JavaScriptDynamic Imports

Dynamic Imports

Static import statements are great for code you always need — but sometimes you want to load a module only when the user reaches a certain page, clicks a feature, or matches a condition. The import() expression (note the parentheses) lets you load a module at runtime. It returns a Promise that resolves to the module's namespace object.

Syntax: import as a function

JS
// Static — resolved at parse time, top of the file.
import { greet } from "./utils.js";

// Dynamic — an expression, anywhere code can run.
const mod = await import("./utils.js");
mod.greet("Ada");

// Or, destructure right away:
const { greet } = await import("./utils.js");
greet("Ada");

A few things to notice:

  • import("...") looks like a function call, but it is actually a built-in syntactic form. You cannot reassign it or call apply on it.

  • It returns a Promise for the module namespace — the same object you would get from import * as ns.

  • The path can be any expression, not just a literal — import(./locales/${lang}.js) is valid.

  • Modules are still cached: importing the same path twice returns the same module.
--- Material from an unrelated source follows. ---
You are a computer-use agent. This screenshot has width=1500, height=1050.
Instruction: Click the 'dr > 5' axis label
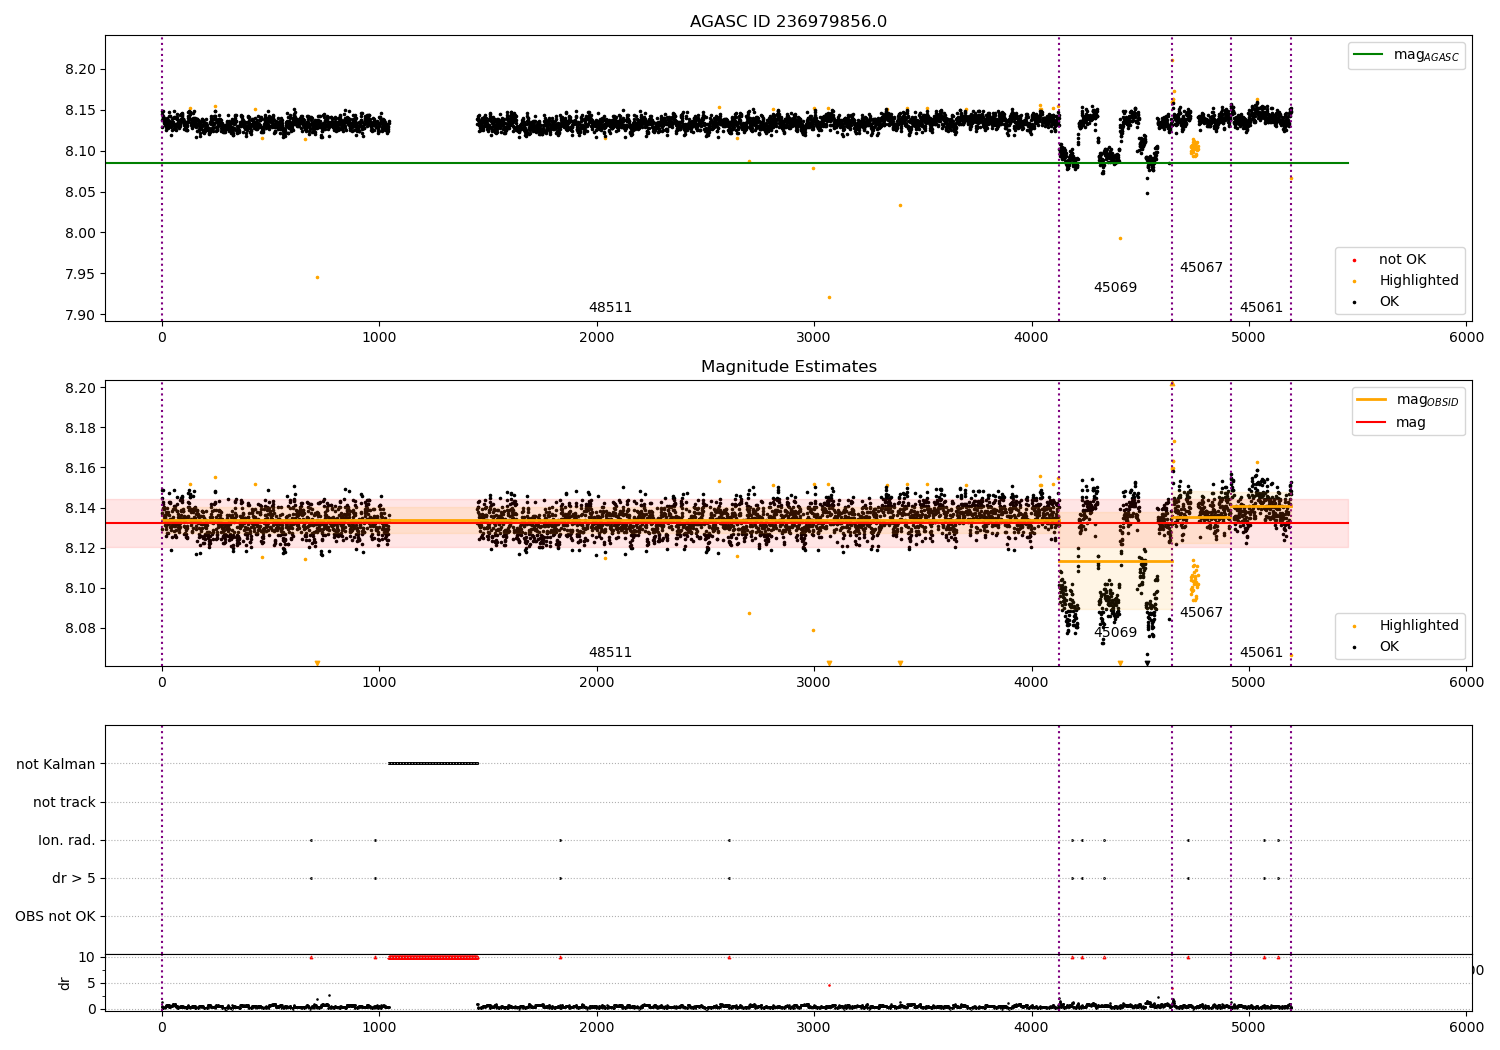coord(74,878)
Code splitting and lazy loading

Bundlers (Vite, webpack, esbuild, Rollup) recognise import() as a hint: "split this chunk out, load it later." Your initial bundle stays small, and the heavy code only ships when it is needed.

Lazy-load a 200 KB chart library

JS
async function showChart() {
  const { Chart } = await import("./heavy-chart.js");
  const c = new Chart(document.querySelector("#canvas"));
  c.render();
}

document.querySelector("#open-chart")
  .addEventListener("click", showChart);

Until the user clicks the button, heavy-chart.js is never fetched. Click → network request → parse → execute → render. The first load of the page stays fast.

Load on demand from a condition

Load a polyfill only if needed

JS
if (!("IntersectionObserver" in window)) {
  const { polyfill } = await import("./io-polyfill.js");
  polyfill();
}

Localise on demand

JS
async function loadMessages(lang) {
  // The string is dynamic — bundlers usually pre-emptively split
  // every file in the matched folder into its own chunk.
  const mod = await import(`./locales/${lang}.js`);
  return mod.default;
}

const messages = await loadMessages(navigator.language.slice(0, 2));
console.log(messages.greeting);
Then-chaining, no await needed

import() is a regular Promise — you don't have to use await.

JS
button.addEventListener("click", () => {
  import("./editor.js")
    .then(({ openEditor }) => openEditor())
    .catch(err => console.error("Failed to load editor:", err));
});

Handling .catch matters — network errors, missing files, or syntax errors inside the loaded module all reject the Promise.

Error handling

JS
async function loadOptional() {
  try {
    const mod = await import("./optional.js");
    mod.start();
  } catch (err) {
    console.warn("Optional feature not available:", err);
  }
}
Common pitfalls
A failed dynamic import does **not** stop the rest of the page. That's the point. But it does mean any UI you've optimistically rendered must be able to recover when the module never arrives — show a fallback, retry, or surface an error.
Where dynamic imports shine
  • Routes. Load each page of an SPA only when the user navigates to it. React, Vue and Svelte routers all wrap import() for you.

  • Modals and rare UI. A complex date picker, emoji panel, or video editor that only one in twenty users opens.

  • Optional features. Admin-only screens, premium-only modules, A/B-test variants.

  • Polyfills. Ship the polyfill only to browsers that need it.

  • Server-rendered apps. On Node, dynamic import() is the standard way to require an ESM-only library from CommonJS code.

What you get back

The resolved value is the module's namespace object — the same shape as import * as ns.

math.js

JS
export const PI = 3.14159;
export function add(a, b) { return a + b; }
export default "default value";

caller.js

JS
const ns = await import("./math.js");

console.log(ns.PI);          // 3.14159
console.log(ns.add(1, 2));   // 3
console.log(ns.default);     // "default value"
3.14159
3
default value
Bundler hints
Many bundlers accept magic comments inside the import call to control chunk names and prefetching. For example, webpack: `import(/* webpackChunkName: "editor" */ "./editor.js")`. Vite uses a slightly different syntax. Check your bundler's docs — they make the network panel much easier to read in production.

Dynamic imports are the cornerstone of modern front-end performance: ship the smallest possible first bundle, then load the rest just in time. Combine them with route-level splitting and you can keep huge apps feeling snappy.